Ratingen – Innovativer Vorschlag oder Schnapsidee? Bei den Olympischen Spielen 2024 könnte ein Acht- statt eines Zehnkampfs zum Programm gehören – wenn es nach Paul Meier ginge. Zu seinem Vorschlag gehört auch, dass der Siebenkampf der Frauen um eine Disziplin aufgestockt wird.

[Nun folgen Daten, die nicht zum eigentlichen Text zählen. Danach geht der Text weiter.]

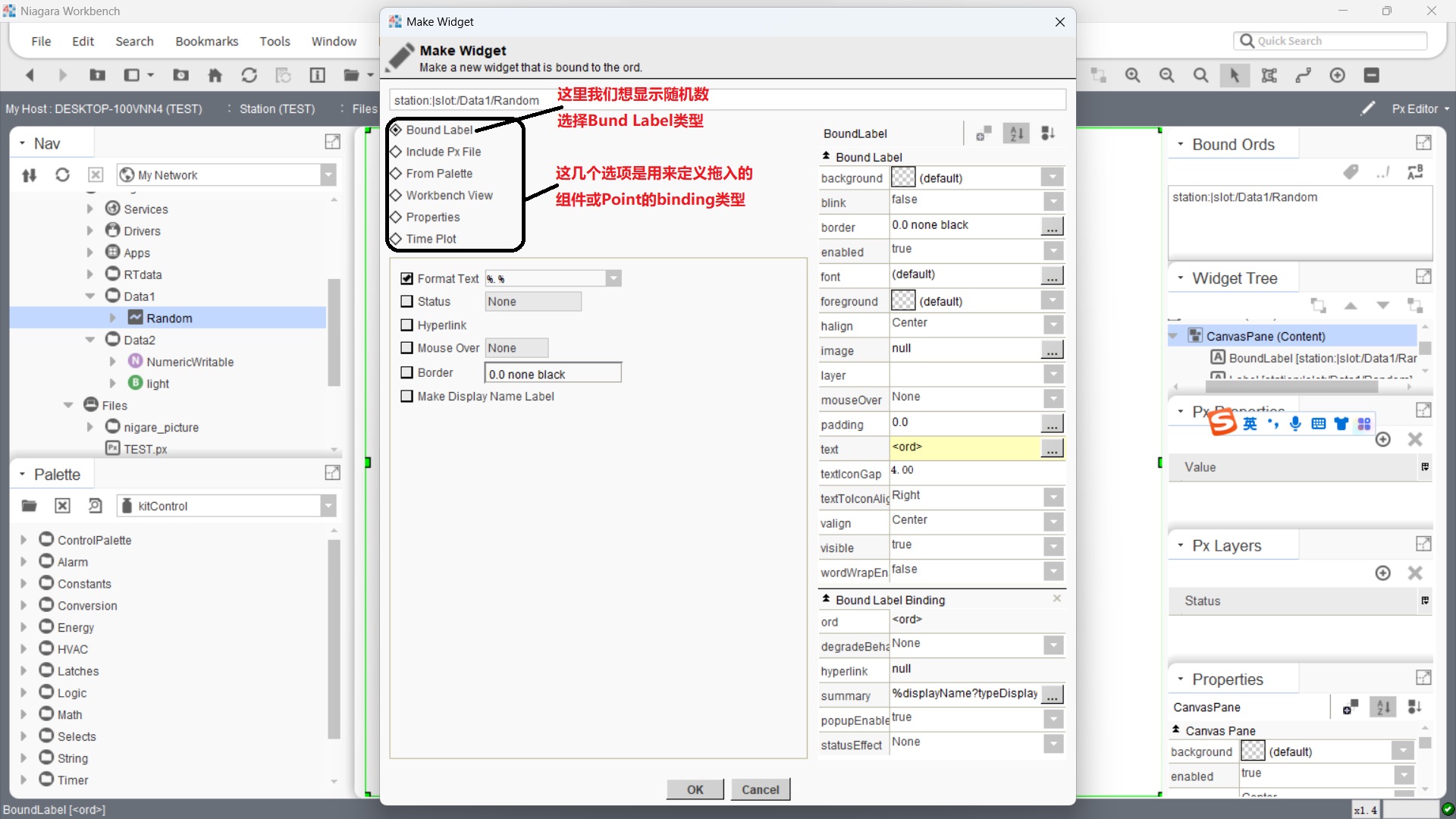Uncheck the Format Text checkbox
Screen dimensions: 1456x819
click(407, 279)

«Durch eine Reduktion soll die Attraktivität wieder gesteigert werden. Der Mehrkampf läuft doch gegenwärtig bei großen Titelkämpfe wie WM und Olympia nur nebenbei mit», sagte der einstige Weltklasseathlet und heutige Präsident des deutschen Zehnkampfteams der Deutschen Presse-Agentur. Der Europäische Leichtathletik-Verband EAA prüfe den Vorschlag.
Anstoß für diese Idee war ein neuer Vorstoß des Weltverbandes IAAF, im Zuge der Gleichberechtigung für Frauen den Zehnkampf einzuführen. «Ich habe grundsätzlich nichts dagegen, aber es macht die Disziplin nicht attraktiver», sagte Meier. Denn bevor Frauen im Zehnkampf auf Weltniveau ankommen, würde es viele Jahre dauern. «Auch die Frauen können Zehnkampf, die Frage ist, wer Diskuswerfen über 37 Meter sehen will», meinte der leitende Bundestrainer Claus Marek.

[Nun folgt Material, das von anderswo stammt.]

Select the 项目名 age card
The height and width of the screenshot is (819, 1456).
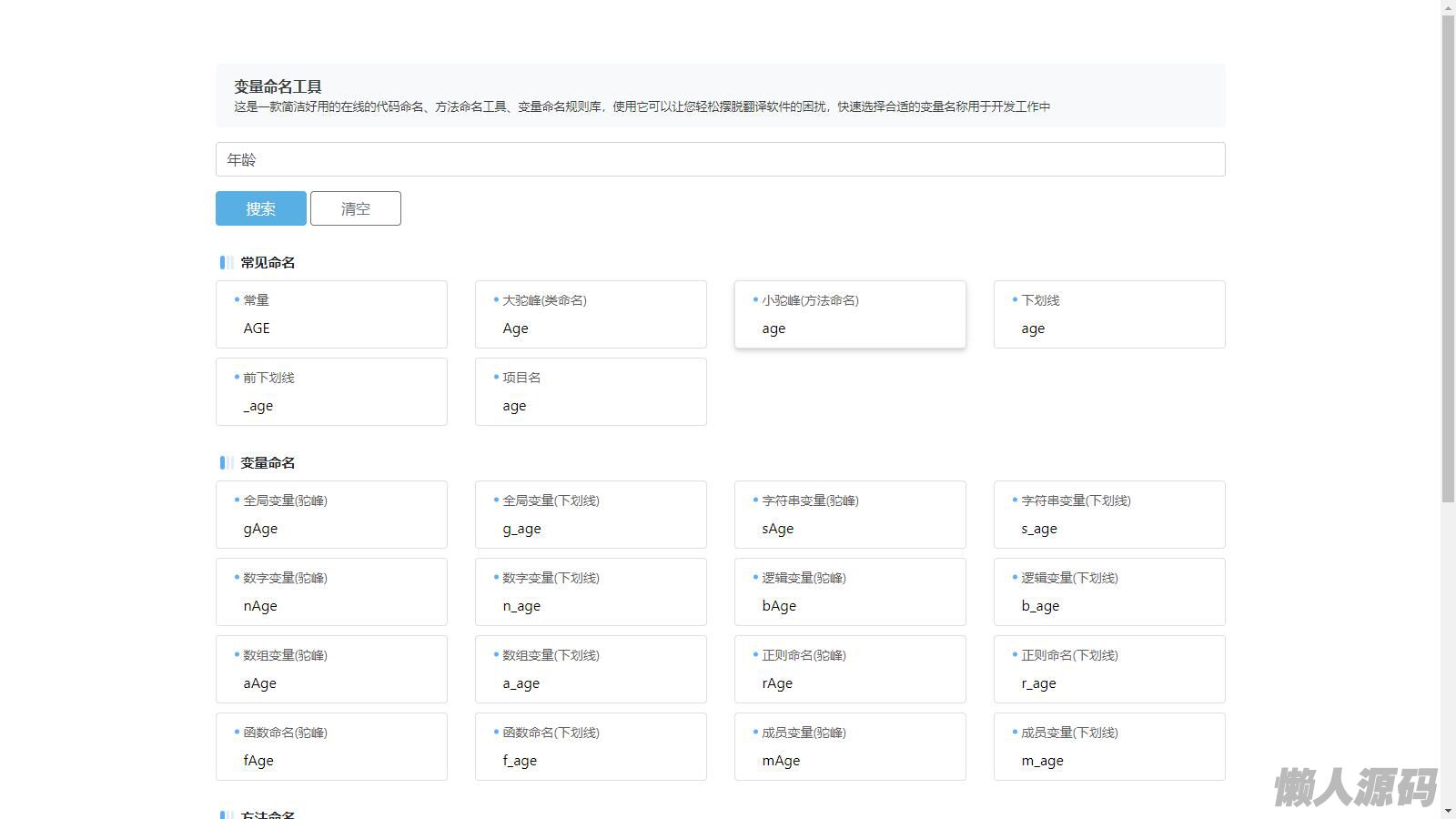click(591, 392)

Zum Reformvorschlag gehört, Stabhochsprung und den Diskuswurf aus dem Zehnkampf herauszunehmen; der Siebenkampf soll um eine Laufdisziplin wie 100 Meter aufgestockt werden. Auf die zwei Disziplinen zu verzichten, hätte laut Meier zwei Vorteile: Für den Nachwuchs wäre Mehrkampf ohne den kostenintensiven Stabhochsprung attraktiver, denn Stäbe kosten rund 500 Euro. Und ohne langwierige Höhenjagd könnte man den Zeitplan straffen. Hinzu kommt, dass in gut ein Drittel der Welt Diskus und Stabhochsprung nicht stattfindet. Meier: «Die Zehnkampf-Könige sind deshalb Könige ohne Reich.»
Wo immer Paul Meier seine Ideen bisher vorgestellt hat, schlägt ihm nicht nur Wohlwollen entgegen – auch beim Mehrkampf-Meeting am vergangenen Wochenende in Ratingen nicht. «Ein Aha-Effekt ist von den Traditionalisten nicht zu erwarten», sagte der WM-Dritte von 1993.
«Ich persönlich kann mir eher einen Zehnkampf für Frauen vorstellen als einen Achtkampf für Männer», meinte Idriss Gonschinska, der Cheftrainer der deutschen Leichtathleten. Neue Wettkampf-Formate würden schon sehr lange diskutiert, aber so etwas müsse auch immer vom Weltverband umgesetzt werden. «Man hat auch schon mal darüber gesprochen, einen Mehrkampf zu schaffen, der an einem Tag beendet ist», berichtete er. «Ich kann mir nicht vorstellen, dass sich kurzfristig an der momentanen Konstellation etwas ändert.»
Siebenkampf-Bundestrainer Wolfgang Kühne reagierte ablehnend auf Meiers Vorschlag. «Ich halte überhaupt nichts davon. Wenn es nach mir ginge, würden wir zum Fünfkampf an einem Tag zurückkehren», sagte er. Der Frauen-Fünfkampf gehörte von 1964 bis 1980 zum olympischen Programm, bevor zwei Disziplinen hinzukamen.
Auch die Athleten sind nicht einhellig begeistert. «Das ist ein Thema, dass sich nicht demokratisch entscheiden lässt», sagte Meier. «Wer ein guter Stabhochspringer ist, will den Zehnkampf behalten.» Angesichts der begonnenen Erneuerung des Sommerspiele-Programms hält er die Realisierung seiner Ideen jedoch für nicht aussichtslos. «Vielleicht ist die Zeit gerade jetzt günstig dafür», hofft Meier.